Na avaliação da diretora de Saúde e Previdência da Fenae, Fabiana Matheus, é urgente que a estatal reveja as práticas de gestão, reconhecendo o quanto o adoecimento dos bancários impacta negativamente na produtividade. “O modelo de gestão da Caixa empurra os empregados para o adoecimento. Os trabalhadores precisam de um ambiente saudável, sem sobrecarga e assédio moral e sem o medo constante de perder o emprego”, afirma a diretora.
Assédio — Levantamento divulgado na última semana pelo Ministério Público do Trabalho (MPT) no Distrito Federal revelou que o número de denúncias de assédio moral em órgãos públicos federais aumentou 80%, em 2020. Foram 54 no ano passado contra 30 em 2019. A Caixa Econômica Federal ficou em segundo lugar no ranking do MPT-DF. A pressão para o retorno ao trabalho presencial, apesar do recrudescimento da pandemia, apareceu entre os registros atribuídos ao banco público.

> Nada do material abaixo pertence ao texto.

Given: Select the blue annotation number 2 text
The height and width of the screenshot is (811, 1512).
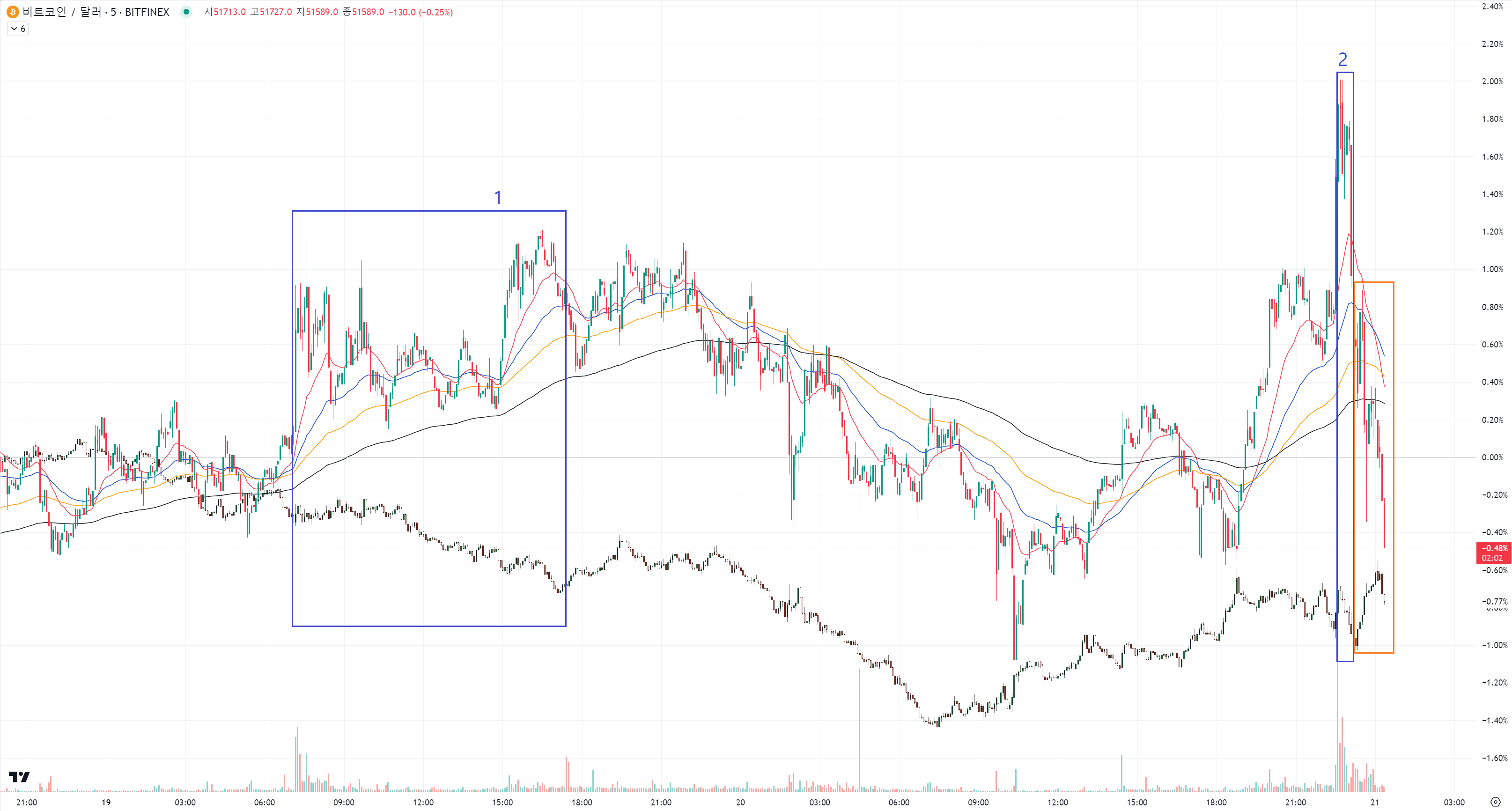Looking at the screenshot, I should click(1342, 60).
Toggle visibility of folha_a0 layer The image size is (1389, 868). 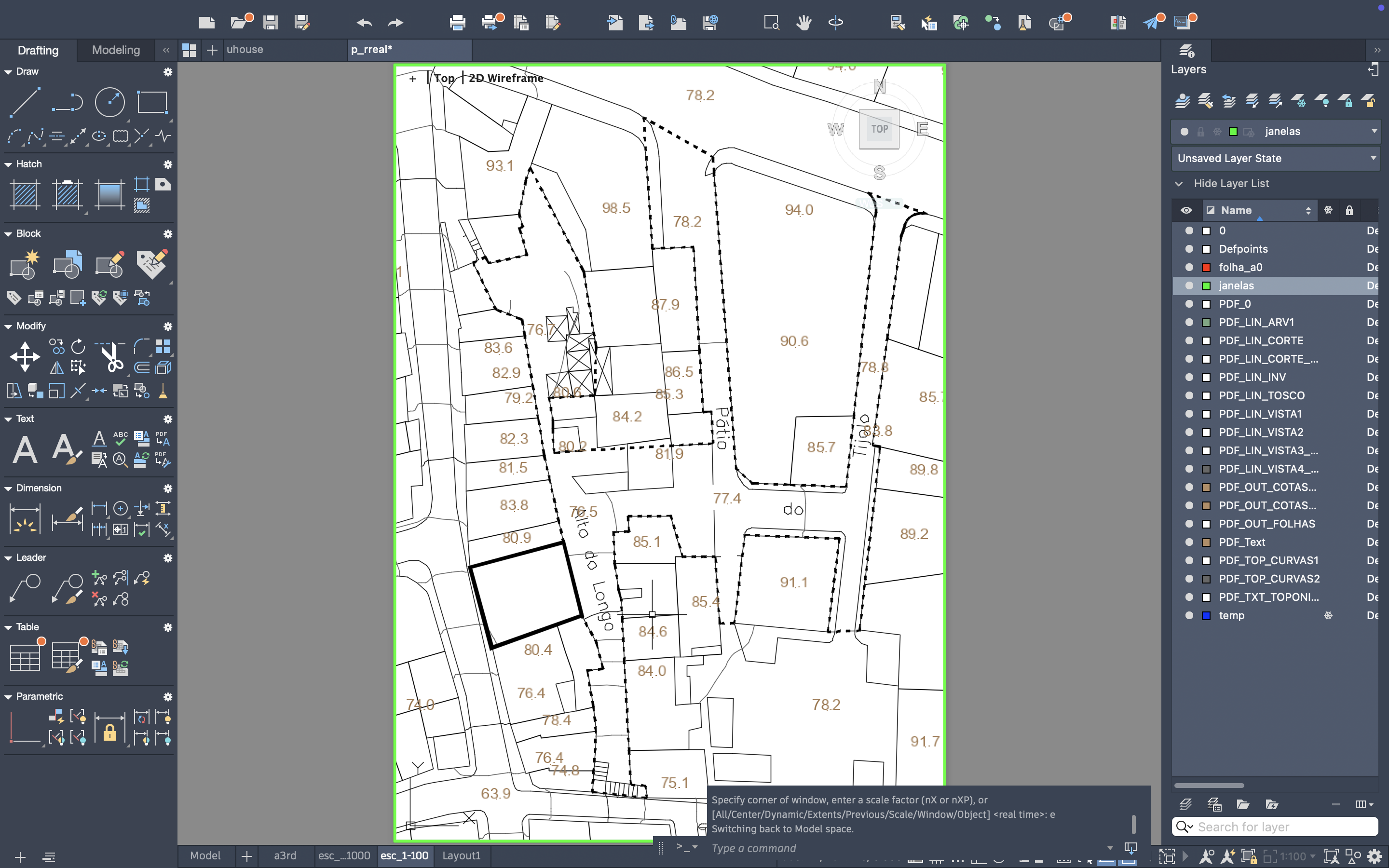[x=1189, y=268]
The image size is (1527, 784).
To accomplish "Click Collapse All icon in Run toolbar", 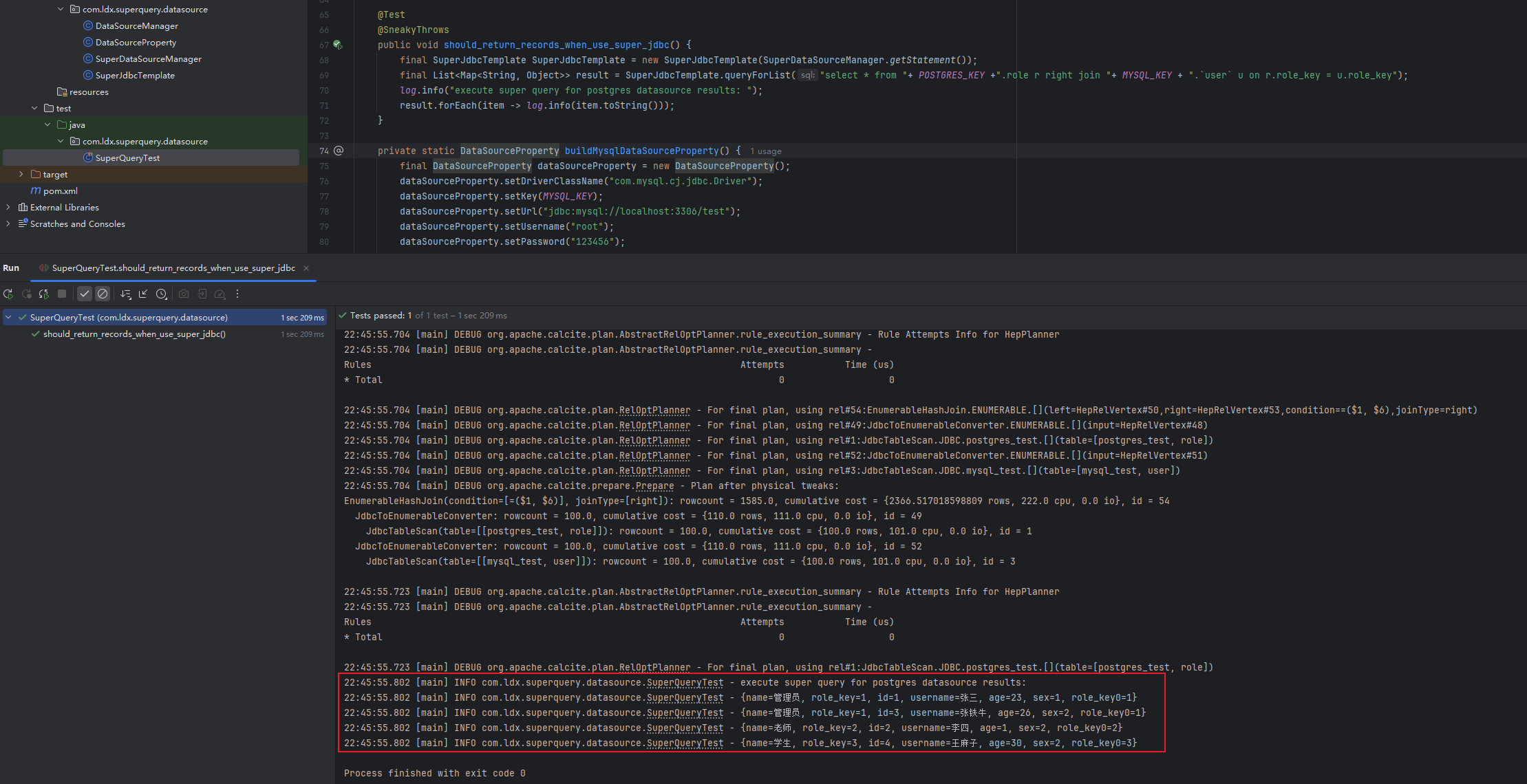I will click(x=143, y=294).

A Fenae, a Comissão Executiva dos Empregados (CEE) e outras representações dos trabalhadores do banco intensificaram as denúncias relacionadas à cobrança, por parte da direção da estatal, de metas incompatíveis com o contexto da pandemia da covid-19. As entidades também vêm alertando para o afrouxamento de normas de proteção à saúde dos trabalhadores e a pressão para o retorno presencial, apesar do aumento exponencial dos casos de contaminação pelo coronavírus em diferentes locais do país.
“O governo não tem plano de vacinação em massa e quer jogar a responsabilidade desse caos para a sociedade. Não tem a mínima consideração com a vida das pessoas”, analisa o presidente da Fenae, Sergio Takemoto, ao reforçar a defesa para que os bancários da Caixa sejam incluídos no grupo prioritário de imunização em virtude da alta exposição ao coronavírus e ao risco constante de contaminação pela doença.